■ **RECORDS FOR THIS TASK**:
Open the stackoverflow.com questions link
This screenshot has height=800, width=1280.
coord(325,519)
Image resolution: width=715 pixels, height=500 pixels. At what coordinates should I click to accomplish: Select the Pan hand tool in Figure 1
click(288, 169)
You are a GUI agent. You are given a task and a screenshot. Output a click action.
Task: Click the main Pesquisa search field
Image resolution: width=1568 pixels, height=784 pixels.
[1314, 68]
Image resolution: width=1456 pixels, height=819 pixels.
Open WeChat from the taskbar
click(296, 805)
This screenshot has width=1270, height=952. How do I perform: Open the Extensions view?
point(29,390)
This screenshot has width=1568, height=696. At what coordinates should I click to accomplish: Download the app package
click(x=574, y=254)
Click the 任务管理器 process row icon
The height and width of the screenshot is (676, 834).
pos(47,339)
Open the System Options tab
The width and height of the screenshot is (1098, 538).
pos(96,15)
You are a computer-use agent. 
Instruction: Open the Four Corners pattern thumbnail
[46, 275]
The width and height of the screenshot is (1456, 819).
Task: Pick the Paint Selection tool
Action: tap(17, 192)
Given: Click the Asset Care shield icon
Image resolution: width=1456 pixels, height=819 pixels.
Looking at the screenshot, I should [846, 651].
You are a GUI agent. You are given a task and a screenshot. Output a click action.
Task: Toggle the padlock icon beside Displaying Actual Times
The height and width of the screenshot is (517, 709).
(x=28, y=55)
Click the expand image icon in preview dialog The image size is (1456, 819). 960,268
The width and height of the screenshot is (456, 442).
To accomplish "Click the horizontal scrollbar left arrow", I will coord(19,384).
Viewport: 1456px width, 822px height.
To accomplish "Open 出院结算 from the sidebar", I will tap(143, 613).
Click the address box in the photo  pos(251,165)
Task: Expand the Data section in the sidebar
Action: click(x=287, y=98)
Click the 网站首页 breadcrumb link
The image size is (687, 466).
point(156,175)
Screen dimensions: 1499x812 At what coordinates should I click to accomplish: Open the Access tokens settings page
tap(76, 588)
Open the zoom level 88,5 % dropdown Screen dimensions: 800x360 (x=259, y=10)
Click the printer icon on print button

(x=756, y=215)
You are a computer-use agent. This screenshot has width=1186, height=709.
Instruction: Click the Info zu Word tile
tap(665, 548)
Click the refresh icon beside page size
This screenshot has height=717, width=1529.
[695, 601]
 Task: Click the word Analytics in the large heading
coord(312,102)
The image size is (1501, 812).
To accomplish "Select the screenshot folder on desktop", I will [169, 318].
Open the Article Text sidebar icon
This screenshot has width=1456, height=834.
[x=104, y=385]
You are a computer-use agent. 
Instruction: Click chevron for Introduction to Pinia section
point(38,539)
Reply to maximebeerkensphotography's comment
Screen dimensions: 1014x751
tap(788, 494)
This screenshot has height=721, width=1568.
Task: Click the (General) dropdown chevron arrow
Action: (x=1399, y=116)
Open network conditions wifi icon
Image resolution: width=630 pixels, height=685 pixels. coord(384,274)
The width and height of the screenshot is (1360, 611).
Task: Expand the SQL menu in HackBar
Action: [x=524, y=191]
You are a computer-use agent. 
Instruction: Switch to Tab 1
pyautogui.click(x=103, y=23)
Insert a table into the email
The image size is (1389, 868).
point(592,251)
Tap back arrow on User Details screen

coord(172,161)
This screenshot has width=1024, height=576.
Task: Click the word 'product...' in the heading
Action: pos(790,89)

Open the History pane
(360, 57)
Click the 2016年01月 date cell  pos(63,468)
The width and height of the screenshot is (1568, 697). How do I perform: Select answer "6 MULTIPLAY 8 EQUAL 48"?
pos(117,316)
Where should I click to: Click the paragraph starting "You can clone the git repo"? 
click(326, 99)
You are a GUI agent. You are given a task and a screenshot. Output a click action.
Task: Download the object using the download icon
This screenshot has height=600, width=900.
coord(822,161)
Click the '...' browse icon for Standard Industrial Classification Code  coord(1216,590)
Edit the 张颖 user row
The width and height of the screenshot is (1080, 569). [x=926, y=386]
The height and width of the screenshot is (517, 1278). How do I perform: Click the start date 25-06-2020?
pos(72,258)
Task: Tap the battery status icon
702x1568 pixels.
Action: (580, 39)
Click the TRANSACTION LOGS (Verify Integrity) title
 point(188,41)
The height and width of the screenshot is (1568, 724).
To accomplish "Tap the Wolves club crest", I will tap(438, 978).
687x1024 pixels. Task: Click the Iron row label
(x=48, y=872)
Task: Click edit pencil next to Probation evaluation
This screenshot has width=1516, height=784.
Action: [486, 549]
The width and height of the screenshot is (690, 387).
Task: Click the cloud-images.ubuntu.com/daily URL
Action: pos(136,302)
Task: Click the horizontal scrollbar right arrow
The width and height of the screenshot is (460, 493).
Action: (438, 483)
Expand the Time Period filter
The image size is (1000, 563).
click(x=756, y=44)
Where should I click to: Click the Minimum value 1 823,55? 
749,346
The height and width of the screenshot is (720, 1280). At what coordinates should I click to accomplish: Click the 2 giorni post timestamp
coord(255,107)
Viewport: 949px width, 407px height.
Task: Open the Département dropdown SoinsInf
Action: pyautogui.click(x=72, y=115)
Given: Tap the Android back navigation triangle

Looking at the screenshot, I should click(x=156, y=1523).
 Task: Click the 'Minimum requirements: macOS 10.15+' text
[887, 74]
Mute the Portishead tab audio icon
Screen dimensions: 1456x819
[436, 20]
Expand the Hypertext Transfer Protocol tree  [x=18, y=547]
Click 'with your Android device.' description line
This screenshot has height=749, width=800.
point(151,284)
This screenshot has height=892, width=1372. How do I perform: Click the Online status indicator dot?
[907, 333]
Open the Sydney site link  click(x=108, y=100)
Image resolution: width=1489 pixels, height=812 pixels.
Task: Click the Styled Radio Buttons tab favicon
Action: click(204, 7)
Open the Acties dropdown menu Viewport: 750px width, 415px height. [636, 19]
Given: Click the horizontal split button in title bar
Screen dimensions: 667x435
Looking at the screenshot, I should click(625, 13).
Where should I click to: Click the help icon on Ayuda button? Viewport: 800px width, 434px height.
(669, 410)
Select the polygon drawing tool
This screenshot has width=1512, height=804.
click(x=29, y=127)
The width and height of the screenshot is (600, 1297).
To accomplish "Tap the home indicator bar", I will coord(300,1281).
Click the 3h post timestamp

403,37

■ **REQUIREMENT**:
Return every one of the lines above verbatim, from the first to the last, with no character changed.

■ **EXERCISE RESPONSE**:
Open the stackoverflow.com questions link
This screenshot has height=800, width=1280.
coord(325,519)
Image resolution: width=715 pixels, height=500 pixels. At what coordinates should I click to accomplish: Select the Pan hand tool in Figure 1
click(288, 169)
You are a GUI agent. You are given a task and a screenshot. Output a click action.
Task: Click the main Pesquisa search field
Image resolution: width=1568 pixels, height=784 pixels.
[1314, 68]
Image resolution: width=1456 pixels, height=819 pixels.
Open WeChat from the taskbar
click(296, 805)
This screenshot has width=1270, height=952. How do I perform: Open the Extensions view?
point(29,390)
This screenshot has width=1568, height=696. At what coordinates should I click to accomplish: Download the app package
click(x=574, y=254)
Click the 任务管理器 process row icon
The height and width of the screenshot is (676, 834).
pos(47,339)
Open the System Options tab
The width and height of the screenshot is (1098, 538).
pos(96,15)
You are a computer-use agent. 
Instruction: Open the Four Corners pattern thumbnail
[46, 275]
The width and height of the screenshot is (1456, 819).
Task: Pick the Paint Selection tool
Action: tap(17, 192)
Given: Click the Asset Care shield icon
Image resolution: width=1456 pixels, height=819 pixels.
Looking at the screenshot, I should [846, 651].
You are a GUI agent. You are given a task and a screenshot. Output a click action.
Task: Toggle the padlock icon beside Displaying Actual Times
The height and width of the screenshot is (517, 709).
(x=28, y=55)
Click the expand image icon in preview dialog The image size is (1456, 819). 960,268
The width and height of the screenshot is (456, 442).
To accomplish "Click the horizontal scrollbar left arrow", I will coord(19,384).
Viewport: 1456px width, 822px height.
To accomplish "Open 出院结算 from the sidebar", I will tap(143, 613).
Click the address box in the photo  pos(251,165)
Task: Expand the Data section in the sidebar
Action: click(x=287, y=98)
Click the 网站首页 breadcrumb link
The image size is (687, 466).
point(156,175)
Screen dimensions: 1499x812 At what coordinates should I click to accomplish: Open the Access tokens settings page
tap(76, 588)
Open the zoom level 88,5 % dropdown Screen dimensions: 800x360 (x=259, y=10)
Click the printer icon on print button

(x=756, y=215)
You are a computer-use agent. This screenshot has width=1186, height=709.
Instruction: Click the Info zu Word tile
tap(665, 548)
Click the refresh icon beside page size
This screenshot has height=717, width=1529.
[695, 601]
 Task: Click the word Analytics in the large heading
coord(312,102)
The image size is (1501, 812).
To accomplish "Select the screenshot folder on desktop", I will [169, 318].
Open the Article Text sidebar icon
This screenshot has width=1456, height=834.
[x=104, y=385]
You are a computer-use agent. 
Instruction: Click chevron for Introduction to Pinia section
point(38,539)
Reply to maximebeerkensphotography's comment
Screen dimensions: 1014x751
tap(788, 494)
This screenshot has height=721, width=1568.
Task: Click the (General) dropdown chevron arrow
Action: (x=1399, y=116)
Open network conditions wifi icon
Image resolution: width=630 pixels, height=685 pixels. coord(384,274)
The width and height of the screenshot is (1360, 611).
Task: Expand the SQL menu in HackBar
Action: [x=524, y=191]
You are a computer-use agent. 
Instruction: Switch to Tab 1
pyautogui.click(x=103, y=23)
Insert a table into the email
The image size is (1389, 868).
point(592,251)
Tap back arrow on User Details screen

coord(172,161)
This screenshot has width=1024, height=576.
Task: Click the word 'product...' in the heading
Action: pos(790,89)

Open the History pane
(360, 57)
Click the 2016年01月 date cell  pos(63,468)
The width and height of the screenshot is (1568, 697). How do I perform: Select answer "6 MULTIPLAY 8 EQUAL 48"?
pos(117,316)
Where should I click to: Click the paragraph starting "You can clone the git repo"? 
click(326, 99)
You are a GUI agent. You are given a task and a screenshot. Output a click action.
Task: Download the object using the download icon
This screenshot has height=600, width=900.
coord(822,161)
Click the '...' browse icon for Standard Industrial Classification Code  coord(1216,590)
Edit the 张颖 user row
The width and height of the screenshot is (1080, 569). [x=926, y=386]
The height and width of the screenshot is (517, 1278). How do I perform: Click the start date 25-06-2020?
pos(72,258)
Task: Tap the battery status icon
702x1568 pixels.
Action: (580, 39)
Click the TRANSACTION LOGS (Verify Integrity) title
 point(188,41)
The height and width of the screenshot is (1568, 724).
To accomplish "Tap the Wolves club crest", I will tap(438, 978).
687x1024 pixels. Task: Click the Iron row label
(x=48, y=872)
Task: Click edit pencil next to Probation evaluation
This screenshot has width=1516, height=784.
Action: [486, 549]
The width and height of the screenshot is (690, 387).
Task: Click the cloud-images.ubuntu.com/daily URL
Action: pos(136,302)
Task: Click the horizontal scrollbar right arrow
The width and height of the screenshot is (460, 493).
Action: (438, 483)
Expand the Time Period filter
The image size is (1000, 563).
click(x=756, y=44)
Where should I click to: Click the Minimum value 1 823,55? 
749,346
The height and width of the screenshot is (720, 1280). At what coordinates should I click to accomplish: Click the 2 giorni post timestamp
coord(255,107)
Viewport: 949px width, 407px height.
Task: Open the Département dropdown SoinsInf
Action: pyautogui.click(x=72, y=115)
Given: Tap the Android back navigation triangle

Looking at the screenshot, I should click(x=156, y=1523).
 Task: Click the 'Minimum requirements: macOS 10.15+' text
[887, 74]
Mute the Portishead tab audio icon
Screen dimensions: 1456x819
[436, 20]
Expand the Hypertext Transfer Protocol tree  [x=18, y=547]
Click 'with your Android device.' description line
This screenshot has height=749, width=800.
point(151,284)
This screenshot has height=892, width=1372. How do I perform: Click the Online status indicator dot?
[907, 333]
Open the Sydney site link  click(x=108, y=100)
Image resolution: width=1489 pixels, height=812 pixels.
Task: Click the Styled Radio Buttons tab favicon
Action: click(204, 7)
Open the Acties dropdown menu Viewport: 750px width, 415px height. [636, 19]
Given: Click the horizontal split button in title bar
Screen dimensions: 667x435
Looking at the screenshot, I should click(625, 13).
Where should I click to: Click the help icon on Ayuda button? Viewport: 800px width, 434px height.
(669, 410)
Select the polygon drawing tool
This screenshot has width=1512, height=804.
click(x=29, y=127)
The width and height of the screenshot is (600, 1297).
To accomplish "Tap the home indicator bar", I will coord(300,1281).
Click the 3h post timestamp

403,37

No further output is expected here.